Q: Why are you leaving?
A: The most important thing is that after 5 years of working at the international level, I want to return to work at the national level. As India and many other countries have prioritized health, I believe there is a once-in-a-century opportunity to change our approach to health with a more systemic approach, one that focuses on prevention and health promotion. [and] focus on determinants of health. For now, I will probably be working with a research foundation in Chennai. I don’t know what else to do right now.
Q: Did working at the WHO show you any limitations to working at the international level?
A: That’s what we’ve been fighting for. WHO has an important responsibility to highlight issues and present data based on the best evidence, free from conflicts of interest and politics. But all the work, such as investment, policy translation, and actual implementation, is done in the countries. So most advance loans go to countries; At the same time, if they do not do this, they must also be held accountable.
Q: Can you give an example?
A: Most countries in the world do not have good systems for measuring and reporting causes of death. This is a huge disadvantage. You can’t do good policy planning if you don’t know what the burden of different diseases is, how it evolves over time, and how interventions help.

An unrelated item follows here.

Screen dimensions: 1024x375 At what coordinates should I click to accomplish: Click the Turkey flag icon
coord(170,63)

– Before your arrival, there was no role of senior scientist in WHO. How has your perception of the character changed? What will you tell your successor about this?

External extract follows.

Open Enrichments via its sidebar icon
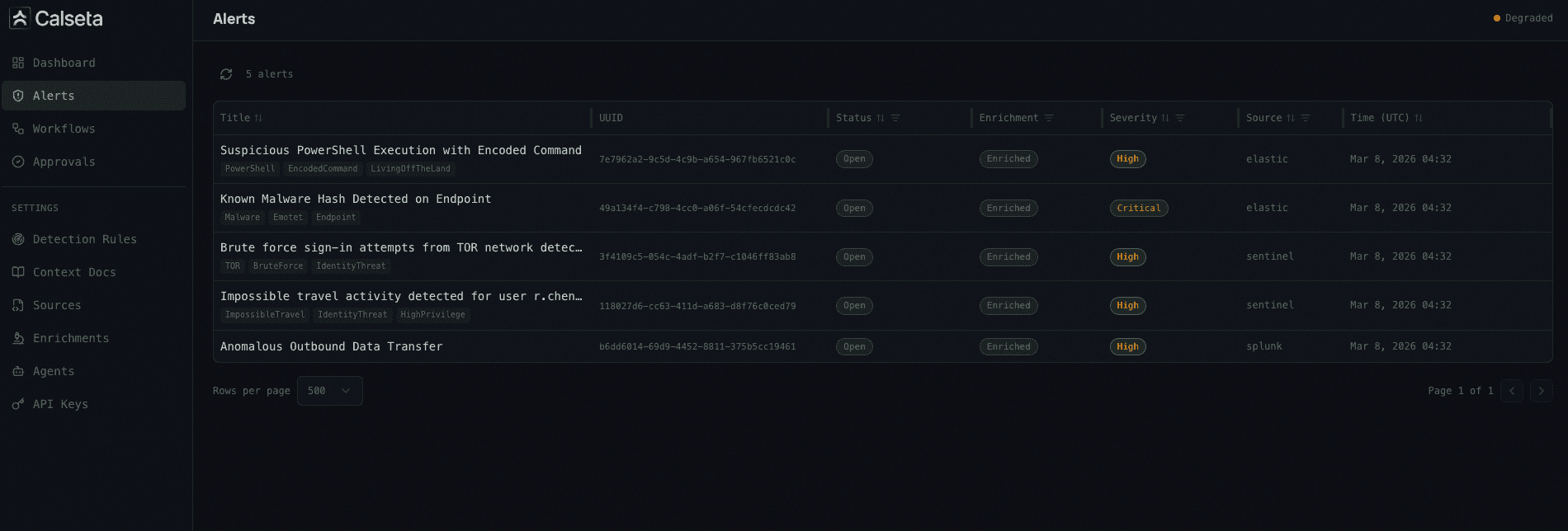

A: This is a multifaceted role. During the pandemic, I became the spokesperson for the WHO, which was not part of the role of the chief scientist. As I set out in 2019, I had two or three big visions. The first one really had to work on our norms and standards. We want to develop what we call a live approach to guidelines, where we want to update all recommendations in real time, as we did for the treatment of COVID-19. But making them available in an easy-to-use format for countries means that someone in a primary health clinic doesn’t have to read those thick books, but can look up the latest WHO guidelines on snakebites or bites in an app. another problem they face with their patients.
Sometimes some Member States or interest groups get upset and ask us to change the recommendations. So, at that time, the senior scientist should stand very strong.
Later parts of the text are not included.